What Independence Actually Looks Like
As the U.S. approaches its 250th birthday, accessibility is one of the clearest measures of how seriously this country takes its founding ideals.
The ADA gave those ideals a legal backbone. The work now is implementation in the buildings we renovate, the events we plan, the websites we build and the standards we choose to meet.
ADA Lift Rentals of America: Supporting Independence Every Day
At ADA Lift Rentals of America, this anniversary is personal to us. We work every day with venues, event planners and property owners who want to get accessibility right, not because they have to, but because they understand what it means.
We provide temporary, compliant lift solutions, from simple portable wheelchair lift rentals to full transport platform rentals, designed to ensure that no one is excluded from the spaces and events that shape public life.
Whether it’s a multi-day festival, a corporate conference, a graduation ceremony or a historic venue that needs a practical solution, we bring the equipment and the expertise.
Because when the ADA works as intended, nobody has to think about it. They just walk in, or roll in, and participate.
That’s independence. Thirty-six years in, we’re still working toward it one lift at a time.
“Thirty-six years after the ADA became law, the conversation has shifted from whether access is required to how well we deliver it.
At ADA Lift Rentals of America, we see every day that independence isn’t just an idea, it comes from thoughtful design and dependable solutions.
When someone can move through a space without hesitation or assistance, that is when the promise of the ADA is truly being fulfilled.”

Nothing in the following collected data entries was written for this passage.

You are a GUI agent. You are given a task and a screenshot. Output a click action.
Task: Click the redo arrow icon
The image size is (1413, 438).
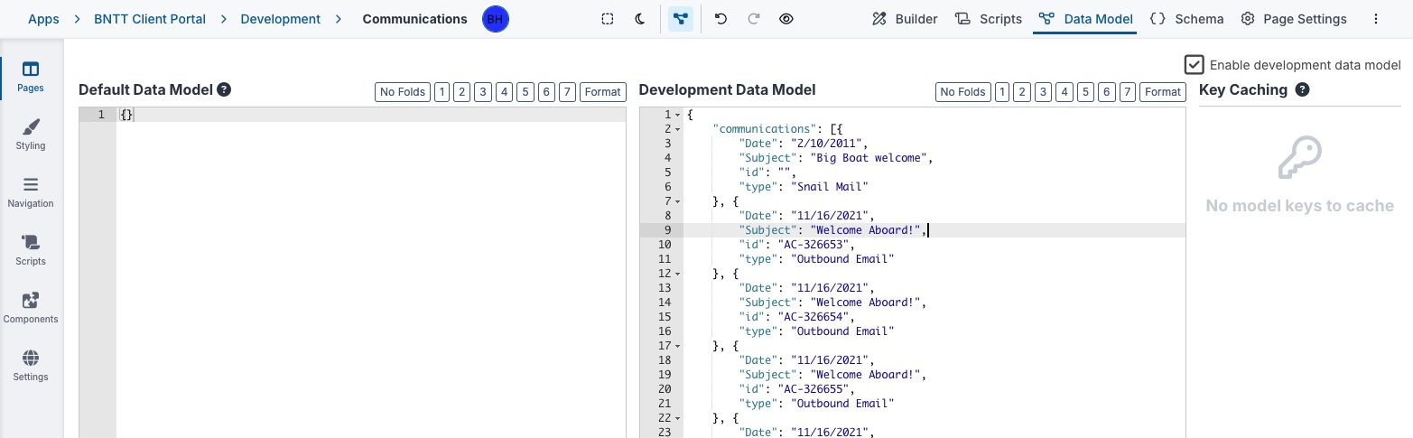(x=753, y=19)
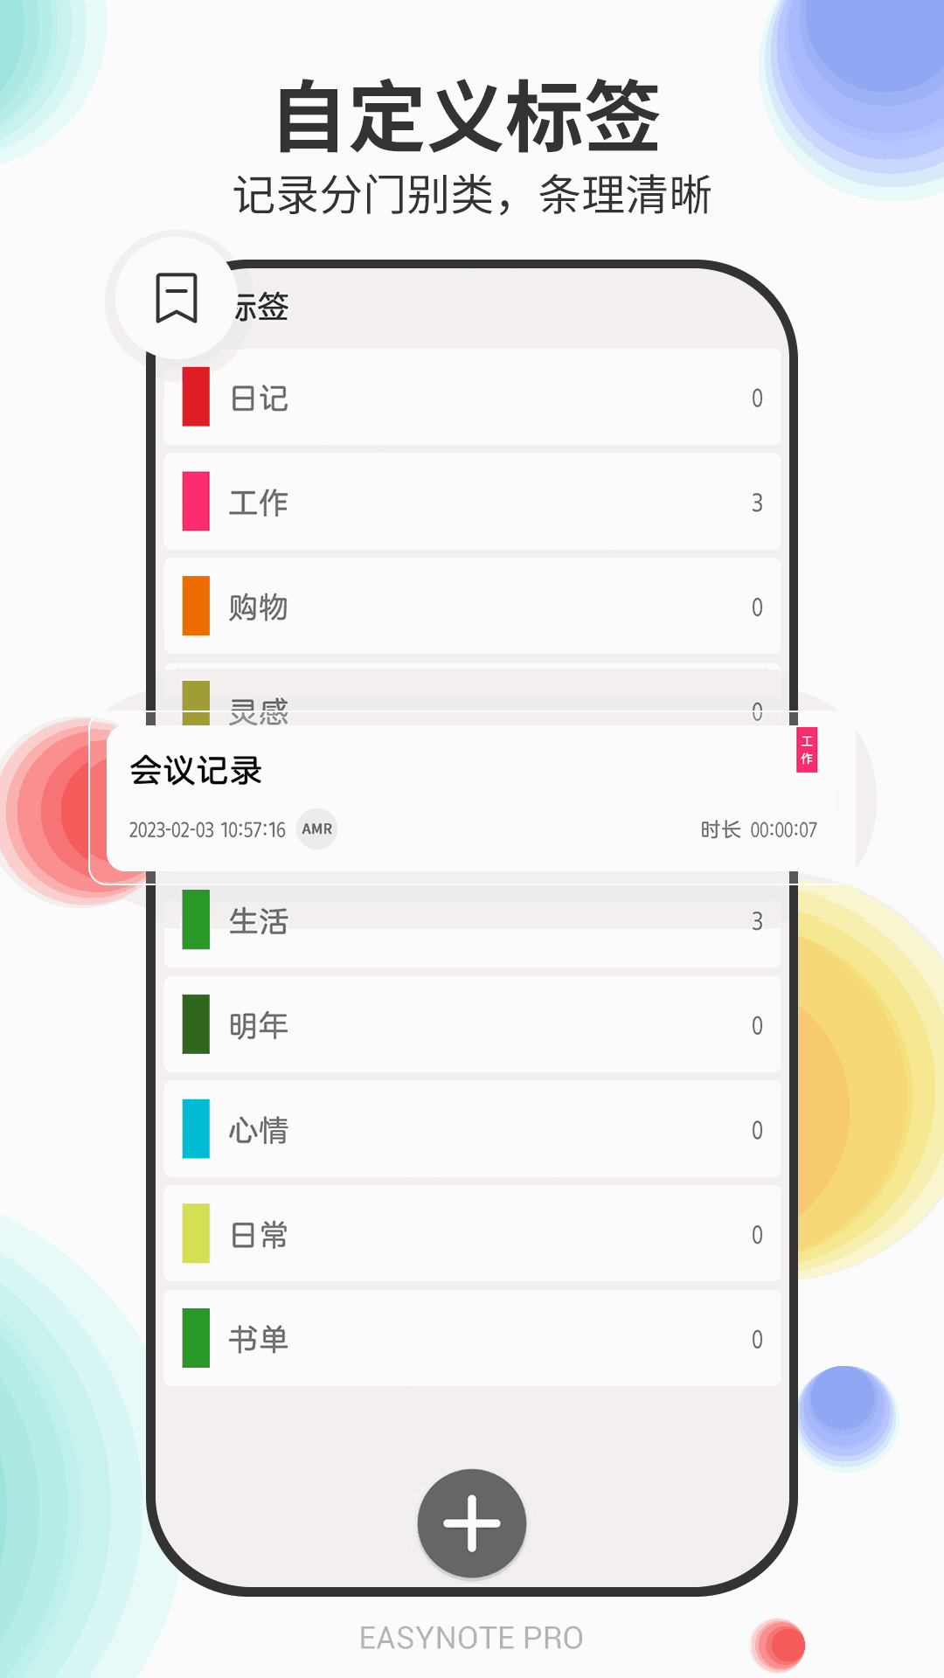Viewport: 944px width, 1678px height.
Task: Choose the 日常 tag
Action: (x=472, y=1234)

– Tim Fischer, CEO of ADA Lift Rentals of America
Key ADA Milestones: A Timeline
The ADA did not appear fully formed. It grew from decades of advocacy, courtroom battles and hard-won precedent:
1973 – Rehabilitation Act: The first major federal law to ban disability discrimination in federally funded programs. Truly groundbreaking, but it left most private and public spaces untouched.
1977 – Section 504 Sit-Ins: Activists occupy federal offices in cities across the country. In San Francisco, a 25-day occupation of the HEW building becomes the longest federal building occupation in U.S. history. Section 504 regulations are finally issued.
1986 – “Toward Independence” Report: The National Council on the Handicapped proposes what would become the ADA, a comprehensive federal civil rights law for people with disabilities.
March 12, 1990 – The Capitol Crawl: Disability rights activists, including eight-year-old Jennifer Keelan, abandon their wheelchairs and pull themselves up the U.S. Capitol steps to demand passage of the ADA. The images go national.
July 26, 1990 – ADA Signed into Law: President George H.W. Bush signs the ADA on the South Lawn of the White House, calling it “an historic new civil rights act.”
1991 – ADA Titles Take Effect: Relations for Titles I-IV begin rolling out, establishing compliance timelines for employers, public entities and businesses across the country.
1999–2002 – Supreme Court Narrows the ADA: A series of rulings restrict the law’s reach by tightening the definition of disability, prompting widespread concern that millions would lose protection.
2008 – ADA Amendments Act (ADAAA): Congress responds, broadening the definition of disability to restore the ADA’s original intent. Conditions such as cancer, diabetes, epilepsy and PTSD are now explicitly covered.
2010 – ADA Standards for Accessible Design Updated: Revised accessibility standards go into effect, updating technical requirements for facilities and strengthening protections in public spaces.
2024 – New Web Accessibility Rule: The DOJ finalizes a rule requiring state and local government websites to meet WCAG 2.1 Level AA accessibility standards – a landmark step into digital inclusion.
2025-2026 – ADA Turns 35: The United States marks 35 years of the ADA, celebrating real progress while recognizing how much work remains.